Land concentration and land grabbing do not occur only in developing countries in the South; in fact, both are underway in Europe today, argues a new report by European Coordination Via Campesina (ECVC) and Hands off the Land network. It shows how the Common Agricultural Policy (CAP) subsidy scheme and other national policies are driving this dynamic.
The report, involving 25 authors from 11 countries and titled “Land Concentration, Land Grabbing and People’s Struggles in Europe” was released on 17 April 2013, which marked the International Day of Peasant Struggles. It revealed the hidden scandal of how just three per cent of land-owners have come to control half of all farmed land. This massive concentration of land ownership and wealth is on a par with Brazil, Colombia and Philippines.
Some of these processes of ever-increasing land concentration are not new; however, they have accelerated in recent decades, in particular in Eastern Europe. Many feature European companies, as well as new actors including Chinese companies and Middle Eastern hedge funds, tied into an increasingly global commodity chains, and all looking to profit from the increasingly speculative commodity of land.
The report features in-depth case studies on strong land concentration trends in Spain, Germany, Italy, France and Austria. It also features various forms of land grabbing in Hungary, Romania, Bulgaria, Serbia and Ukraine. Just like their counterparts in Ethiopia, Cambodia or Paraguay, many of these large-scale land deals are being carried out in a secretive, non-transparent manner.
The report reveals that one of the drivers of this European land grab and land concentration is the subsidies paid under the Common Agricultural Policy, which explicitly favours large land holdings, marginalises small farms, and blocks entry by prospective farmers. In Spain, for example, in 2009, 75 percent of the subsidies were cornered by only 16 percent of the largest producers.
Other drivers for land grabs have come from the extractive industry, urban sprawl, real estate interests, tourism enclaves, and other commercial undertakings.
Prof. Dr. Jan Douwe van der Ploeg of Wageningen University, a member of the research team, says, “This is an unprecedented dynamic of land concentration and creeping land grabbing. It has worsened the existing situation where many young people want to stay in or take up farming but cannot maintain or gain access to land. This was already a serious issue before, but has become worse. The current and planned CAP subsidy schemes are likely to solidify the barrier to more democratic access to land and entry to farming by young people. Access to land is a basic condition to achieve food sovereignty in Europe.
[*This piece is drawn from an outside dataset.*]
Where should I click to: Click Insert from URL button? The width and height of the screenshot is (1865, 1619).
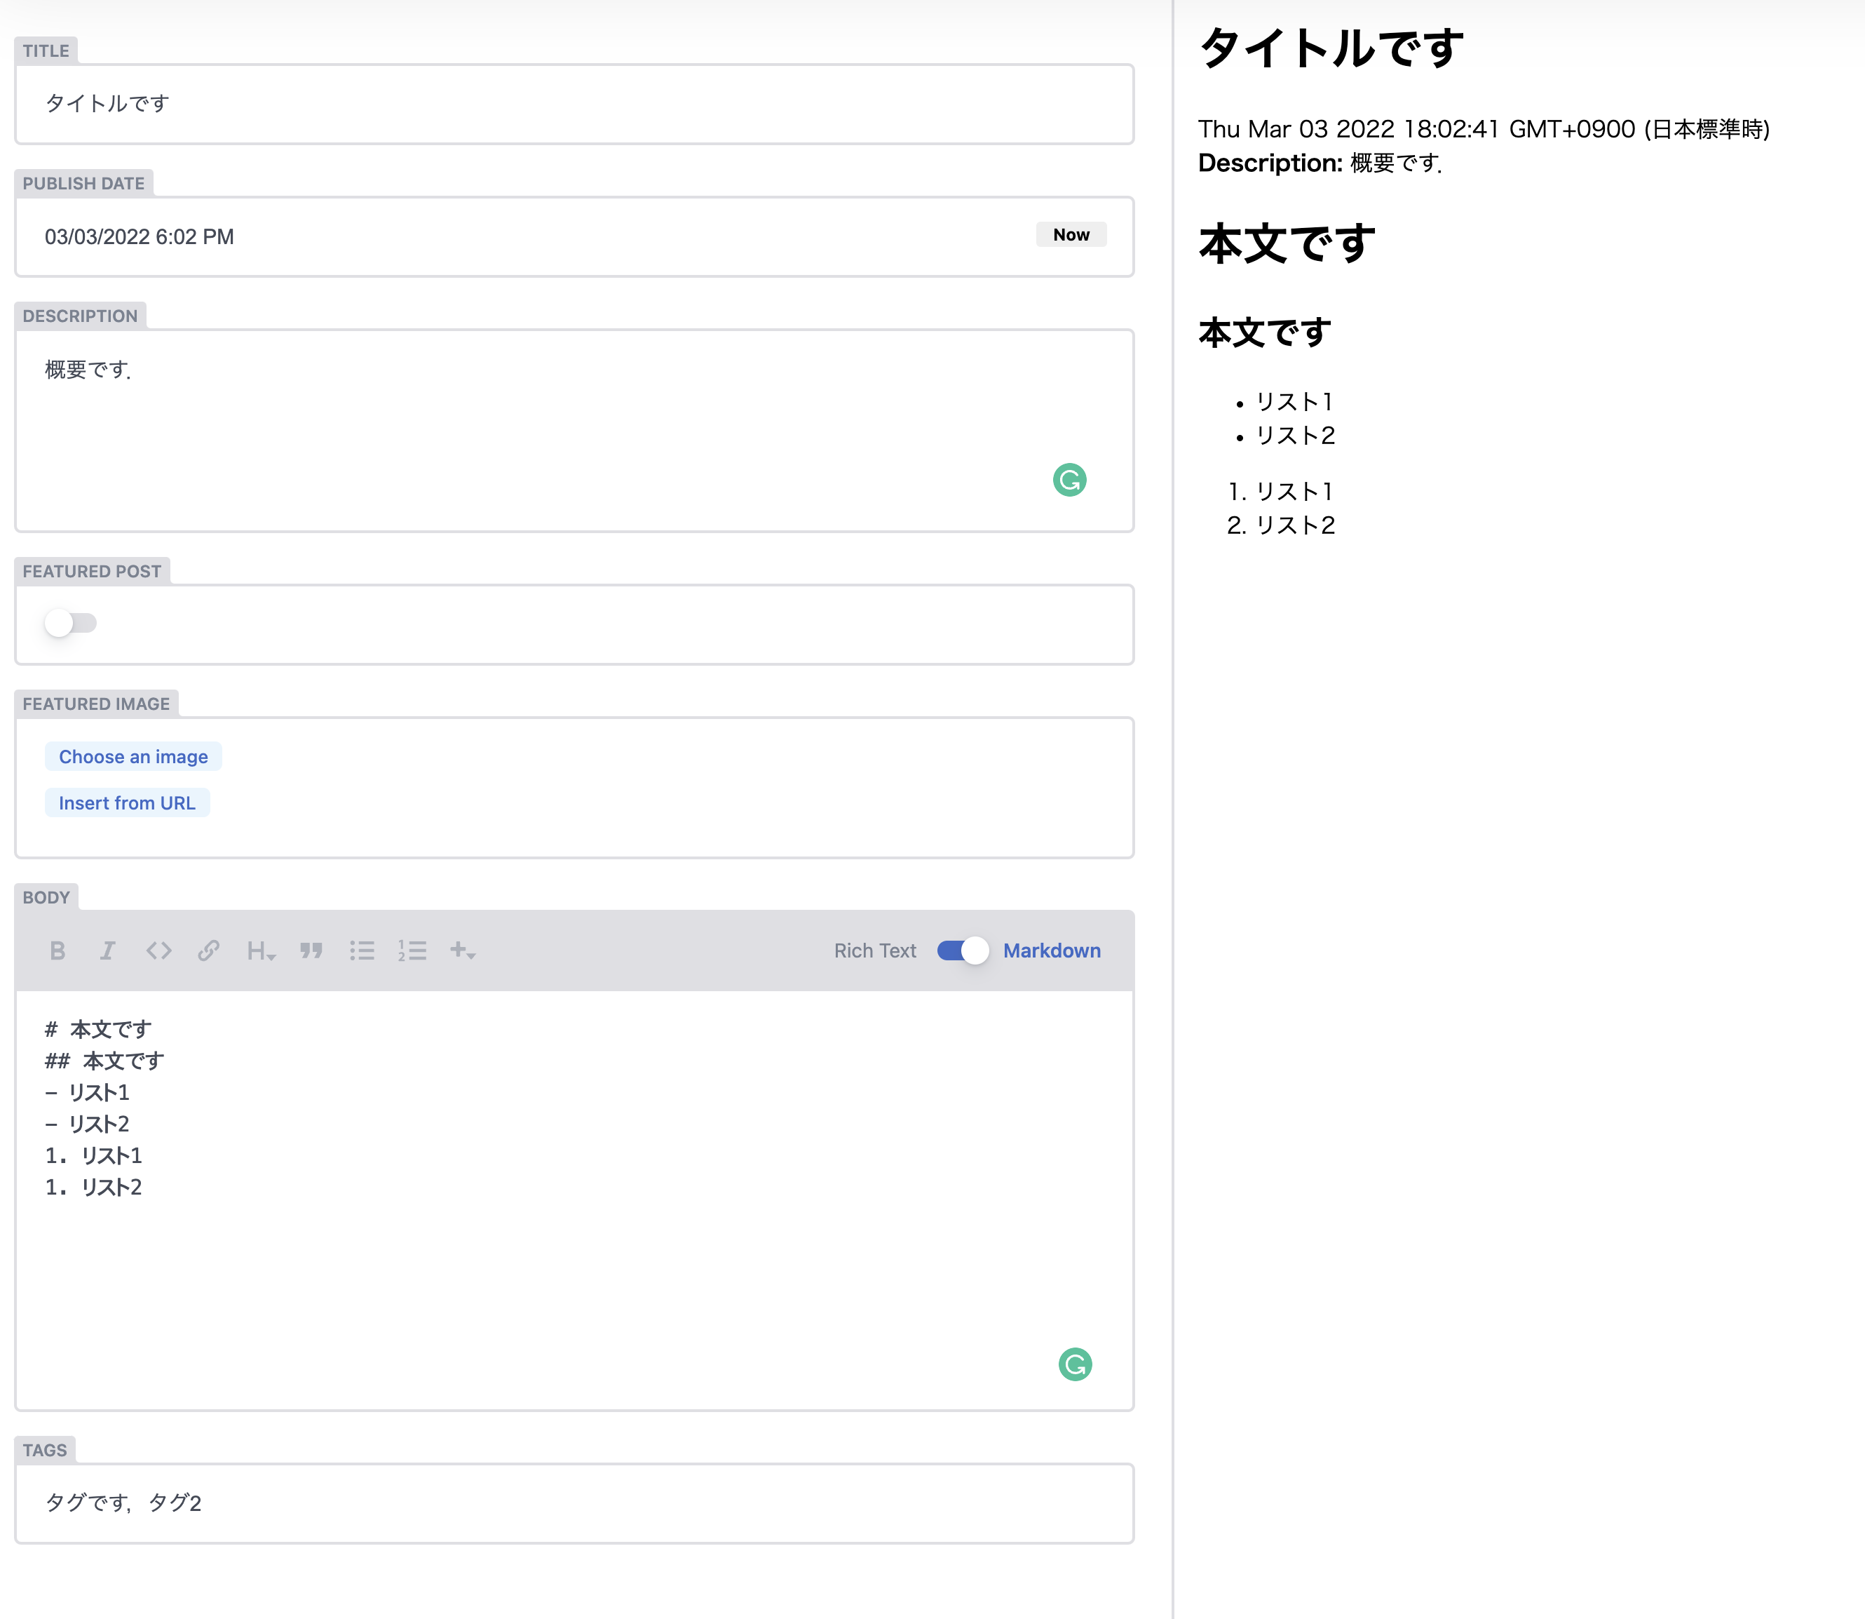[x=127, y=803]
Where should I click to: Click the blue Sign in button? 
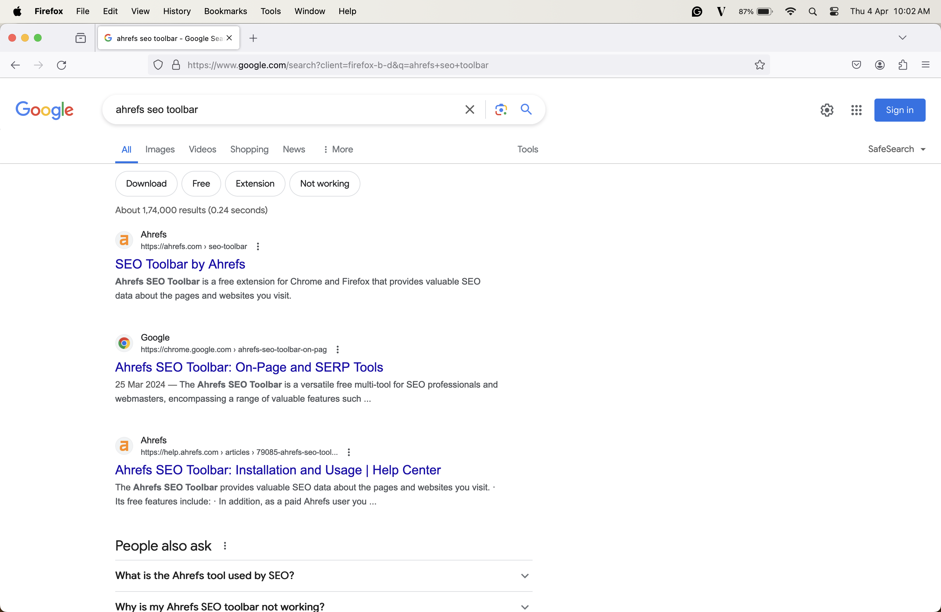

Indeed, the three most pressing land issues in Europe today are land concentration, land grabbing, and inability of young people to maintain or gain access to land to enter sustainable farming – interlinked, triangular land issues quite similar to the ones we see in Africa, Latin America and Asia today.”
The report, however, shows that land concentration and land grabbing are not going unopposed, but instead inspiring a massive wave of resistance. Land grabbing and access to land are a central theme of this year’s celebration of the International Day of Peasant Struggles. The study includes the case of the community of Narbolia, Sardinia, mobilising against the use of prime agricultural land for massive solar greenhouse projects, and the case of opposition to the Notre Dames des Landes airport project in Nantes in France.
There are also growing cases of communities occupying land, mirroring actions by many social movements in the global South. The report highlights the case of SOC in Andalusia, where landless peasant farmers are collectively occupying land and cultivating it using agro-ecological farming techniques, and SoLiLA in Vienna where young people are coming together to “squat” fertile urban land for community supported agriculture and city food gardening, thereby preventing it being converted for use by urban commercial projects.
Jeanne Verlinden of the European Coordination Via Campesina (ECVC) says, “The study shows clearly that land needs to be seen again as a public good. We must reduce the commodification of land and instead promote public management of this common resource on which we all depend. Priority should be given to the use of land for smallholder and peasant agriculture and food production, rather than handing over land to those private property commercial interests who seek land for speculation and ever increasing concentration of wealth. Access to land should be given to those who work it.”